Assignment – Retype each line below precisely and omit all images.

Extracted entries –

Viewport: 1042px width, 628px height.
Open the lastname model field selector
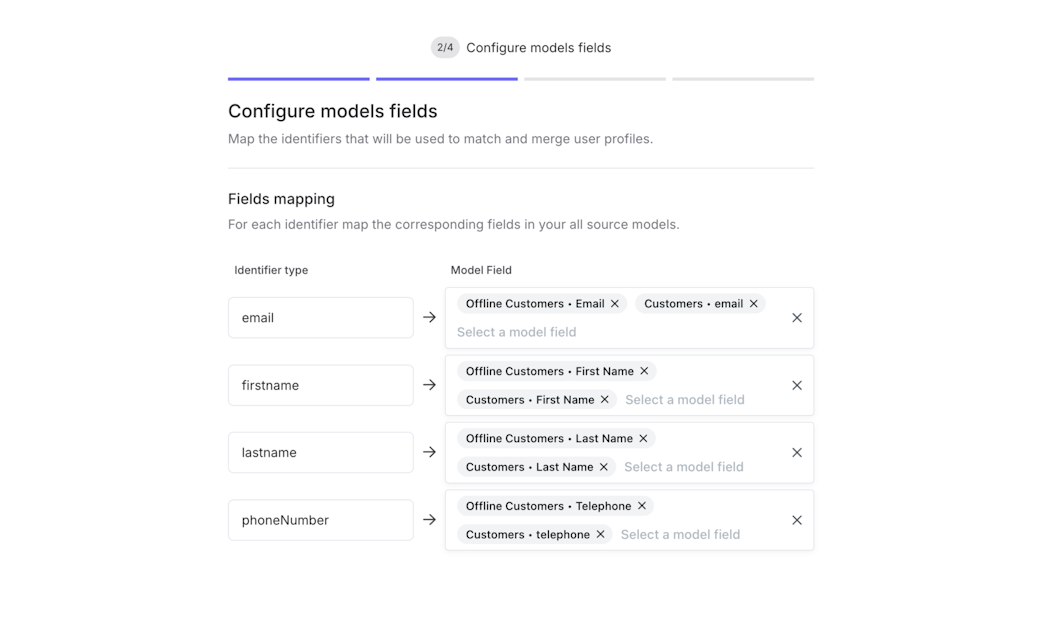click(x=684, y=467)
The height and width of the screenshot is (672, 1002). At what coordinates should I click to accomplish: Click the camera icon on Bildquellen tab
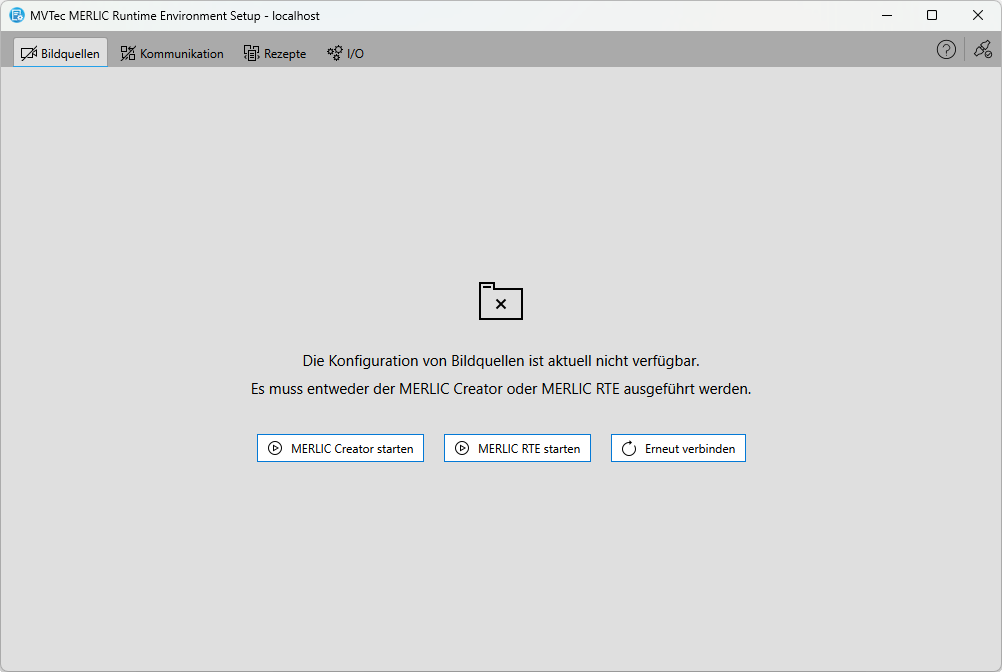click(x=28, y=54)
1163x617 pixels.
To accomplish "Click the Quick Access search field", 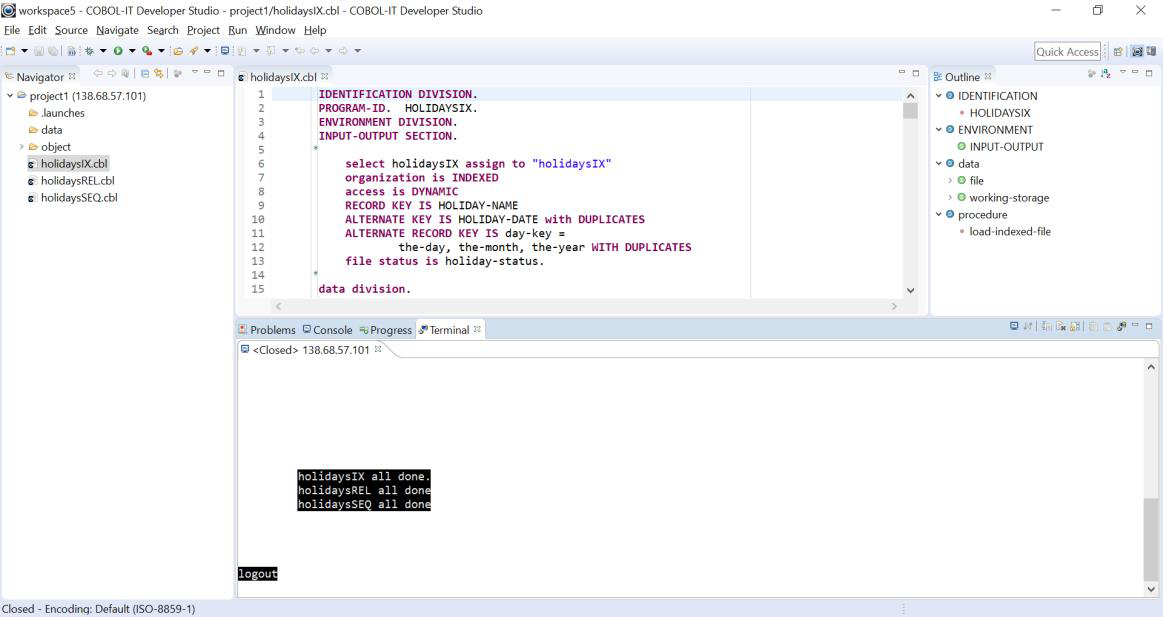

Task output –
Viewport: 1042px width, 628px height.
Open the lastname model field selector
click(x=684, y=467)
The height and width of the screenshot is (672, 1002). At what coordinates should I click to accomplish: Click the camera icon on Bildquellen tab
click(x=28, y=54)
1163x617 pixels.
To accomplish "Click the Quick Access search field", 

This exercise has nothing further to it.